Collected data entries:
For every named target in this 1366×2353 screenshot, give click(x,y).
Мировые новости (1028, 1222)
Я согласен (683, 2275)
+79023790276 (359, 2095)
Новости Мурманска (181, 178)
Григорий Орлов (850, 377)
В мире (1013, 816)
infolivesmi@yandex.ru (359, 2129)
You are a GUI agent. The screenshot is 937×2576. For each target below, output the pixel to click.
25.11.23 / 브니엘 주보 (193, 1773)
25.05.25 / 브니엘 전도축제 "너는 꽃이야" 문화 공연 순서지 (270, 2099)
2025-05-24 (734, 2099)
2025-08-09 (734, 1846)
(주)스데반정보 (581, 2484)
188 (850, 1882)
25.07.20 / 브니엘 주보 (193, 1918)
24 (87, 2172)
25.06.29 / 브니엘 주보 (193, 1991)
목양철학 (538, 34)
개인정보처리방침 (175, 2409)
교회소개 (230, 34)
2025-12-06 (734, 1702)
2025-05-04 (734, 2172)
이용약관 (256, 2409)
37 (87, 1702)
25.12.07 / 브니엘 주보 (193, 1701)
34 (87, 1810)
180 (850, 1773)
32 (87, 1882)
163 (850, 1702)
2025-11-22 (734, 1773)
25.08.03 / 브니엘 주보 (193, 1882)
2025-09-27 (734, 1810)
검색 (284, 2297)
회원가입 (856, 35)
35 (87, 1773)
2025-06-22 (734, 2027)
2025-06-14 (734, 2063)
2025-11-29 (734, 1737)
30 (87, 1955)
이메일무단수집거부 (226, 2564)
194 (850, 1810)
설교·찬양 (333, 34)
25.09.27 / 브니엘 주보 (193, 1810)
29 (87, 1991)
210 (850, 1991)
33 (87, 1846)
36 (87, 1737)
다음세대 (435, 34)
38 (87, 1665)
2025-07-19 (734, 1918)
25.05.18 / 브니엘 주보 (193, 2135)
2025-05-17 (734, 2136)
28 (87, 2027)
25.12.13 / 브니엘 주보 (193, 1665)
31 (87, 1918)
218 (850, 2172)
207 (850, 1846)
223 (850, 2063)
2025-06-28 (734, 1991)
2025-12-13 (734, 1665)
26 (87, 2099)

YOUR ASSIGNMENT
Start to finish, restate the records above word for word.

RESPONSE
For every named target in this 1366×2353 screenshot, give click(x,y).
Мировые новости (1028, 1222)
Я согласен (683, 2275)
+79023790276 (359, 2095)
Новости Мурманска (181, 178)
Григорий Орлов (850, 377)
В мире (1013, 816)
infolivesmi@yandex.ru (359, 2129)
You are a GUI agent. The screenshot is 937×2576. For each target below, output the pixel to click.
25.11.23 / 브니엘 주보 (193, 1773)
25.05.25 / 브니엘 전도축제 "너는 꽃이야" 문화 공연 순서지 (270, 2099)
2025-05-24 (734, 2099)
2025-08-09 (734, 1846)
(주)스데반정보 (581, 2484)
188 (850, 1882)
25.07.20 / 브니엘 주보 (193, 1918)
24 (87, 2172)
25.06.29 / 브니엘 주보 (193, 1991)
목양철학 (538, 34)
개인정보처리방침 (175, 2409)
교회소개 (230, 34)
2025-12-06 (734, 1702)
2025-05-04 (734, 2172)
이용약관 (256, 2409)
37 (87, 1702)
25.12.07 / 브니엘 주보 (193, 1701)
34 (87, 1810)
180 (850, 1773)
32 (87, 1882)
163 (850, 1702)
2025-11-22 (734, 1773)
25.08.03 / 브니엘 주보 (193, 1882)
2025-09-27 (734, 1810)
검색 (284, 2297)
회원가입 (856, 35)
35 (87, 1773)
2025-06-22 (734, 2027)
2025-06-14 (734, 2063)
2025-11-29 (734, 1737)
30 (87, 1955)
이메일무단수집거부 (226, 2564)
194 (850, 1810)
설교·찬양 (333, 34)
25.09.27 / 브니엘 주보 (193, 1810)
29 (87, 1991)
210 (850, 1991)
33 (87, 1846)
36 (87, 1737)
다음세대 (435, 34)
38 (87, 1665)
2025-07-19 (734, 1918)
25.05.18 / 브니엘 주보 (193, 2135)
2025-05-17 (734, 2136)
28 (87, 2027)
25.12.13 / 브니엘 주보 (193, 1665)
31 (87, 1918)
218 (850, 2172)
207 (850, 1846)
223 (850, 2063)
2025-06-28 (734, 1991)
2025-12-13 (734, 1665)
26 (87, 2099)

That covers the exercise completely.